✝️Tema: Génesis. ✝️Título: Las hijas de Lot se acostaron con su padre ✝️Texto: Génesis 19: 30 – 38. ✝️Autor: Pastor Edwin Nuñez Ruiz
Introducción:
A. Hoy avanzaremos en la Historia de Lot como lo venimos haciendo y lo que hemos visto es como Lot y su familia nos muestra un cuadro de lo que es la debilidad humana y como se manifiesta ella en nuestras vidas. La semana pasada vimos varias manifestaciones de ella: la dificultad de abandonar el pecado y el mundo aun cuando entendemos que la paga del pecado es muerte, la desconfianza, la desobediencia, la ira de Dios…
B. Hoy vamos a ver algunas manifestaciones más:
I. LA OBSTINACION (Gen 19: 31 – 32)
A. En el texto vemos que las hijas de Lot planean dos pecados: la embriaguez y el incesto. Esto lo hacen a pesar de que acaban de ser testigos de lo que el pecado provoca en el carácter de Dios, a pesar de haber sido testigos directos de la destrucción de Sodoma y Gomorra, a esto lo llamamos obstinación, terquedad, intransigencia.
B. El pecado de la terquedad nos hace seguir adelante en nuestra desobediencia a Dios a pesar de lo que sabemos puede causarnos dicha actitud.
C. En la Biblia se nos advierte muchas veces contra esta actitud. La llama endurecimiento de corazón (Heb 3:7; 13, 15, 4:7).
II. LA EMBRIAGUEZ (Gen 18: 33 – 35)
A. La hijas de Lot embriagan a su padre no una sino dos veces. En este caso las hijas de Dios son culpables por emborracharlo y Lot por dejarse arrastrar. Es aquí donde vemos como de una u otra manera el ambiente en el cual vivía Lot lo había contaminado tanto a él como a sus hijas.
B. Definitivamente el ambiente en el que andamos nos afecta de una u otra manera, seguramente estos actos eran comunes en las ciudades destruidas previamente, esto no fue algo que Lot y su familia aprendieron de Abraham pues jamás lo vemos borracho en la historia, la palabra de Dios dice que las malas conversaciones corrompen las buenas costumbres.
C. Alguien dirá: al fin y al cabo la embriaguez no era un pecado en aquel entonces y puede que sea verdad pues hasta este punto no encontramos prohibiciones en la Escritura acerca del alcohol, pero lo cierto es que no necesitamos de una legislación divina para saber que la borrachera es algo malo, que no se debe hacer, dados sus devastadores efectos en las personas.

> Objetivo de la tarea
Copia literalmente el fragmento del sermón sobre las hijas de Lot que comienza en las palabras "B. El pecado" y termina después de "18: 33 – 35)".

> Bloque de datos
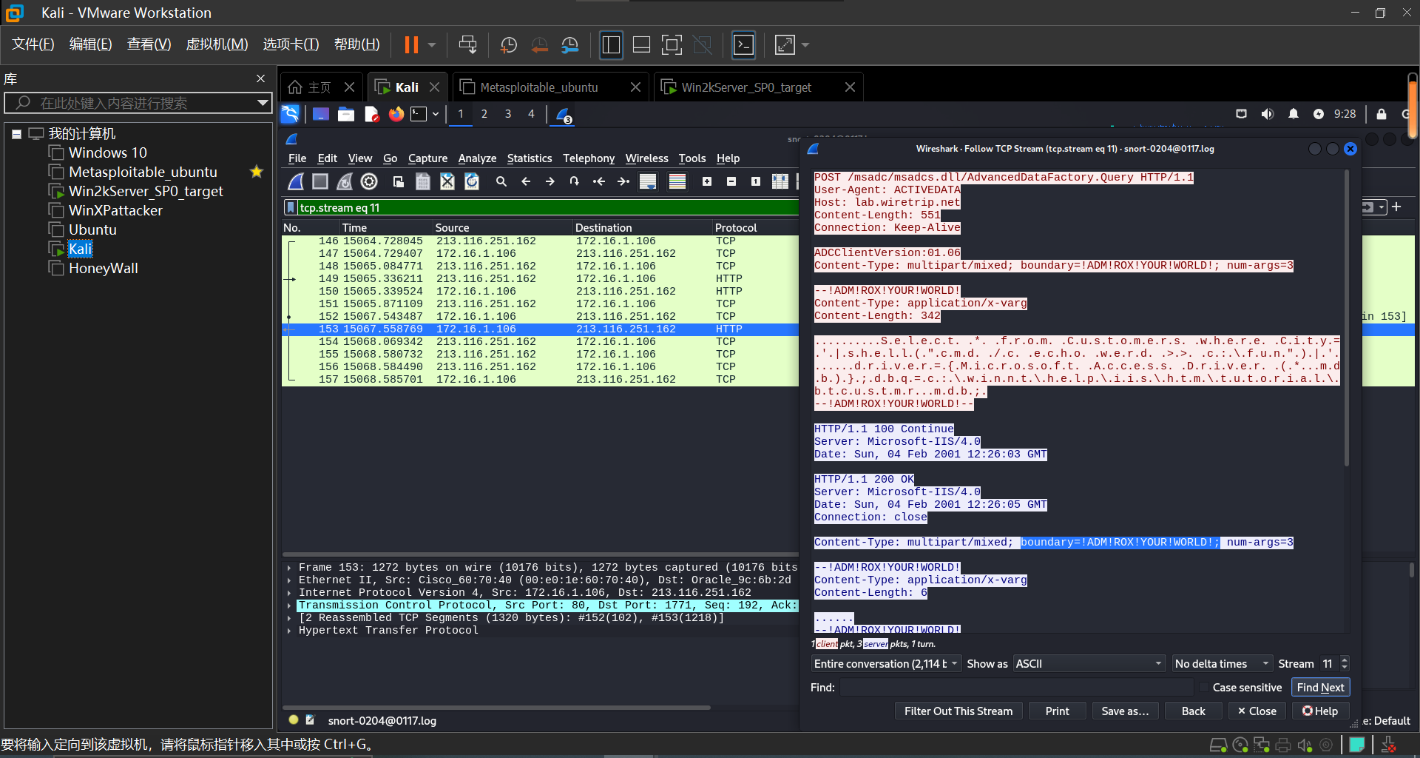Click the reload capture file icon
This screenshot has width=1420, height=758.
[472, 181]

> La respuesta
B. El pecado de la terquedad nos hace seguir adelante en nuestra desobediencia a Dios a pesar de lo que sabemos puede causarnos dicha actitud.
C. En la Biblia se nos advierte muchas veces contra esta actitud. La llama endurecimiento de corazón (Heb 3:7; 13, 15, 4:7).
II. LA EMBRIAGUEZ (Gen 18: 33 – 35)